**Selected extract**
● ● ● ● ● ● ●

Imagine if Tony Blair had publicly ripped into Gordon Brown for undermining his leadership and conniving to oust him, telling a television interviewer that his successor was “a beast” and that “his ways are not my ways.” Imagine, too, if Cherie Blair got in on the act, adding that her husband’s political career had been “assassinated with words and deeds” adding for good measure that Alastair Darling was “a cheeky sod” in hurrying his departure. It would, of course, be political dynamite.
Well, not Blair and Brown, but former Democratic Unionist Party First Minister of Northern Ireland, Ian Paisley and his wife Eileen on his successor, Peter Robinson and his deputy, Nigel Dodds. In an explosive interview with veteran journalist Eamonn Mallie for BBC Northern Ireland this week, they let rip, describing the “shameful” way in which Paisley was ousted from the DUP leadership in 2008 at the hands of his younger rivals.
They recall a meeting with Robinson, Dodds and party officials where they allege Dodds had said that he wanted Paisley to resign at the end of the week, but Robinson – ever the strategist – wanted to choreograph it and ensure that the Grand Old Man of unionist politics stayed around for another couple of months. Eileen Paisley said she had detected “a nasty spirit arising” in the way some in the DUP were patronising her 82-year-old husband and plotting behind his back.

● ● ● ● ● ● ●

**Given material**
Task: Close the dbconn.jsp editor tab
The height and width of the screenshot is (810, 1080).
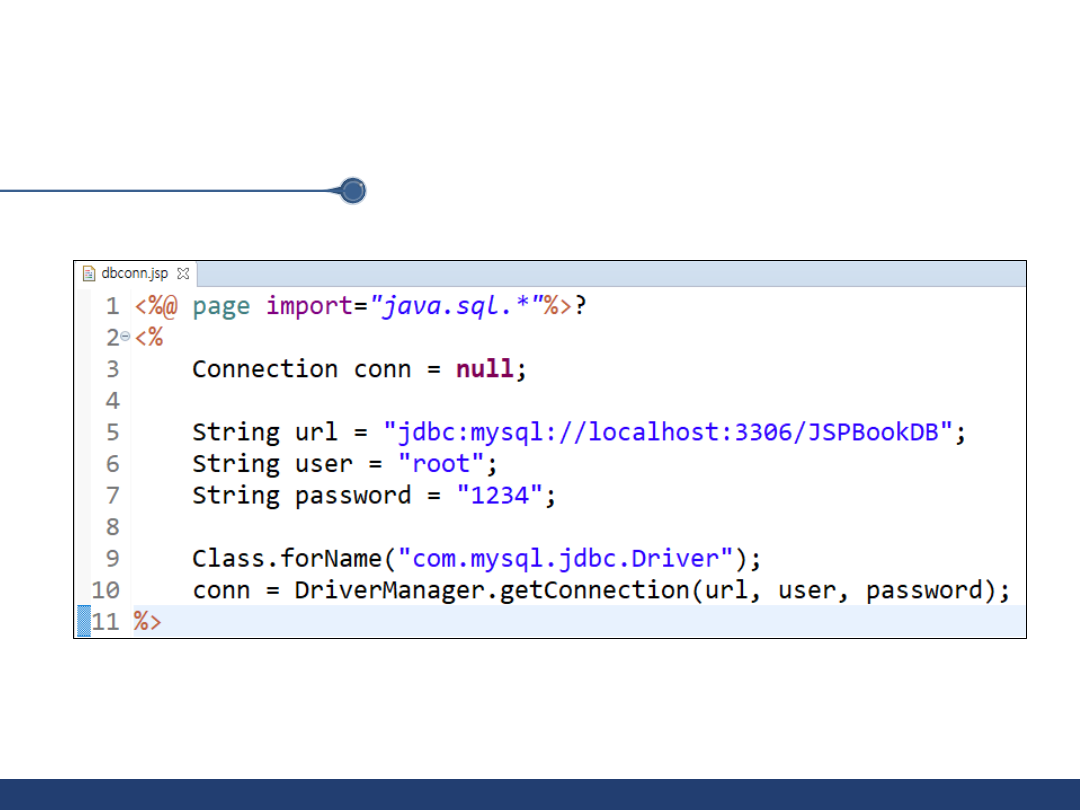Action: pyautogui.click(x=183, y=274)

● ● ● ● ● ● ●

**Work order A**
In the piece about Ian Paisley's ouster from the DUP leadership, who conducted the interview for BBC Northern Ireland?
**Work order B**
Go on with the piece about Ian Paisley's ouster from the DUP leadership, picking up after its final sentence.

**Exercise result A**
Veteran journalist Eamonn Mallie.

**Exercise result B**
Current DUP Leader and First Minister, Peter Robinson, denies the meeting even took place and has scrambled for the moral high ground, responding that this wasn’t “the Ian Paisley we knew.” He added: “As someone who faithfully served Dr. Paisley for many decades I will make one final sacrifice by not responding and causing any further damage to his legacy beyond that which he has done himself.”
However, barbed insults being the stock-in-trade of Northern Ireland’s political class, his deputy, Nigel Dodds, couldn’t resist, saying of Paisley: “Clearly the passage of time has diminished accurate recall of events.”
The DUP will be keen to end this row. It doesn’t like washing its laundry in public, so it has posted no reaction to the Paisley interview on its website. Nevertheless, the interview has dominated the Northern Irish media for the past 48 hours, with the tone and content surprising many who had thought Paisley unassailable, having founded the DUP in his own image: bellicose, devout and uncompromising.
But as the respected Belfast Telegraph columnist Alex Kane has pointed out, the DUP is now a ruthless, well-organised outfit that could see Paisley had outlived his usefulness. Faced with an electoral challenge from the right in the shape of Jim Allister’s Traditional Unionist Voice and with criticism by grassroots hardliners that his so-called “Chuckle Brothers” relationship with Deputy First Minister Martin McGuinness, was becoming too cordial, “[d]itching the Doc made strategic, electoral, political and media sense.”
Paisley’s historic decision to cut a deal with Sinn Fein with the signing of the St. Andrew’s Agreement in 2006, kick-starting multi-party power-sharing, meant he was no longer the magnetic north of uncompromising opposition to the very idea of working with Catholics. In the eyes of hardliners in both the DUP and Free Presbyterian Church (which Paisley himself founded in 1951), he joined a long, inglorious list of fallen idols who had eventually compromised with the enemy.
Yet he deserves enormous credit for his final massive gesture of political pragmatism. Unlike David Trimble, the former Ulster Unionist Party leader, Paisley actually delivered the goods. Trimble, by far the most overrated of the many contributors to the Northern Ireland peace process, may have been garlanded as a Nobel Laureate for his efforts, but his weak leadership and inability to stand up to his own hardliners pale against Paisley’s example.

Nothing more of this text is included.